13.02.2022
‘’Sevin ağlayabiliyorsan
Unutmanın kardeşidir ağlamak
Uyur uyanır yatağında duyguların
Düşüncenin kucağında hep çocuktur
Ağlamak.’’(Ö. Asaf)
Yadsıyamadığımsın sen
Yanaşamadığım da bir liman.
Ömür törpüsü bu imkânsız aşkın
İnip çıkılası yokuşlar bazen yorgun
Bazen sevdaya müptela
Bir kuşun aciz varlığı
Kuş gibi çırpınan yüreğin ilk ve son fetvası
Aşka hürmeten
Bir de dikiş tutturamadığım hayatın ön sözü.
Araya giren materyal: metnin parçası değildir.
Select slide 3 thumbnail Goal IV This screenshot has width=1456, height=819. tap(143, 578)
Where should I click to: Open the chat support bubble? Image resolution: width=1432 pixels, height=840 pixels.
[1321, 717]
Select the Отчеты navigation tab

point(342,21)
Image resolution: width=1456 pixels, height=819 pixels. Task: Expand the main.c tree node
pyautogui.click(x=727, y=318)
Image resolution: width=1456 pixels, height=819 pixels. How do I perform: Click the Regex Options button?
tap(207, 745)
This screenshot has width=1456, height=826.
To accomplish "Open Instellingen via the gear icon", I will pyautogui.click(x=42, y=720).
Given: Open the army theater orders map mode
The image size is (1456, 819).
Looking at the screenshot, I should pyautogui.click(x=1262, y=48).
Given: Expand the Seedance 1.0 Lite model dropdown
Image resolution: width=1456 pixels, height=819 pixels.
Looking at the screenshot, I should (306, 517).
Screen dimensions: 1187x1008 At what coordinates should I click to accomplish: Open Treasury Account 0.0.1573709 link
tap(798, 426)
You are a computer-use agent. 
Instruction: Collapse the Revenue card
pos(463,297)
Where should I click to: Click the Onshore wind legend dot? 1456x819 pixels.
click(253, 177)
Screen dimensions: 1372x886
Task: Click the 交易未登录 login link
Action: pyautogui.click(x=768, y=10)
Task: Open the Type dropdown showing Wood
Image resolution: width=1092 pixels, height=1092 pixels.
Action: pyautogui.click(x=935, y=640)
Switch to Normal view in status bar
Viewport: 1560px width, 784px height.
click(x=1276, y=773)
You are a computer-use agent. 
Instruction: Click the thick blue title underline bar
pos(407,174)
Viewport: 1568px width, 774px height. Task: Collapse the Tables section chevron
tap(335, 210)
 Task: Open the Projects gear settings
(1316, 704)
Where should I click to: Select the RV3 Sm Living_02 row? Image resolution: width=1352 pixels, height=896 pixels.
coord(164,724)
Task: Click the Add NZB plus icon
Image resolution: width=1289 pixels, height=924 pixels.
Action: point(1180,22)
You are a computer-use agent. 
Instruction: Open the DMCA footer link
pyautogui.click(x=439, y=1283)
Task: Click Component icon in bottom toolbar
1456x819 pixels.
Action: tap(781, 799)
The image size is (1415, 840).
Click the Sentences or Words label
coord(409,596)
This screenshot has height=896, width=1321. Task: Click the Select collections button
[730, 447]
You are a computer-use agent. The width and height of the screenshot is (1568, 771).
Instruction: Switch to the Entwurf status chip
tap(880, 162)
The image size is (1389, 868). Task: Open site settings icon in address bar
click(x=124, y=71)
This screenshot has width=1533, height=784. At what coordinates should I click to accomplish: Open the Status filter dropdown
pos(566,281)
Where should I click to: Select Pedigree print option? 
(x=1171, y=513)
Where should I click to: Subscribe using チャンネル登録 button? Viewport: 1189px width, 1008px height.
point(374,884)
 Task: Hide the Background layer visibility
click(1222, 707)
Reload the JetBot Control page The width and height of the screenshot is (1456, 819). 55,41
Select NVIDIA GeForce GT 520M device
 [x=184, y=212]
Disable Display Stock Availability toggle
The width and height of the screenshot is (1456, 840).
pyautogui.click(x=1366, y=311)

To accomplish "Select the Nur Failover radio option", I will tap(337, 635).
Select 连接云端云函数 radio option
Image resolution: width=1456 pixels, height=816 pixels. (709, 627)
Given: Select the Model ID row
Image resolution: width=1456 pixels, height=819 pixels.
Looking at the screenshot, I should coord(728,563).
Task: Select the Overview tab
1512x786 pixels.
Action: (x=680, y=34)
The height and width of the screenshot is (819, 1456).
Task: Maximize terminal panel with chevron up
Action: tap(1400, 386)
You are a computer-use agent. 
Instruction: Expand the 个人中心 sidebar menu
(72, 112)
Söylemler ne ki sessiz kaldığım
Koca ömrün de övgüsü olsa gerek
Aşkın müdavimi bense içinde yaşadığım
O sırça köşk.
Müdavimi mevsimin
Seyyah sarkacı ölü nefsin
Alıp da verdiğim her nefesin
Bir de içimde ukde kalan bunca yarım hikâyenin
Türküsü nasıl da yanıktır sesi.
Vebali olsa ne ki bunca imkânsızlığın?
Bir hüviyetse umut
Kenarından yakaladığım hayat
Bandığımsa sevgi ve rahmet
Aşka aşikâr yolculuk
Serpildiğim şu gök kubbe olsa gerek
Nutku tutulan o sessizlik
İlahi Aşkın da çağrısı, gün kaybolmazdan önce.
Sandığım dolu hınca hınç
Sanmadıklarımsa varsın çağırsın ismimi.
Ensemde ağrı
Başımda kubbe
Yerçekimini hissetmediğim ve yürüdüğüm ufuk
Rabıtası sözcüklerin
Seyyahı duyguların
Müdavimi acıların
Kerevete çıkansa ne şiir ne şair?
Gökten düşen üç dize okura katık
Aşkına ve Rabbine sadık
Kandığımsa haletiruhiyesi evrenin
Gözümü alamadığım bir ışık
Göz kırpan uzaklardan
Çağrısı ölümün çok erken
Nutku tutulan bir ömrün de çok ötesinde
Yaşadıklarıma şahit sadece Mevla
Yandığıma yakardığıma ses veren de.
Yüzü suyu hürmetine bu aşkın
Kavradığımdan öte kattığım önüme
Ah, içimin şen sesi o ölümsüz çocuk.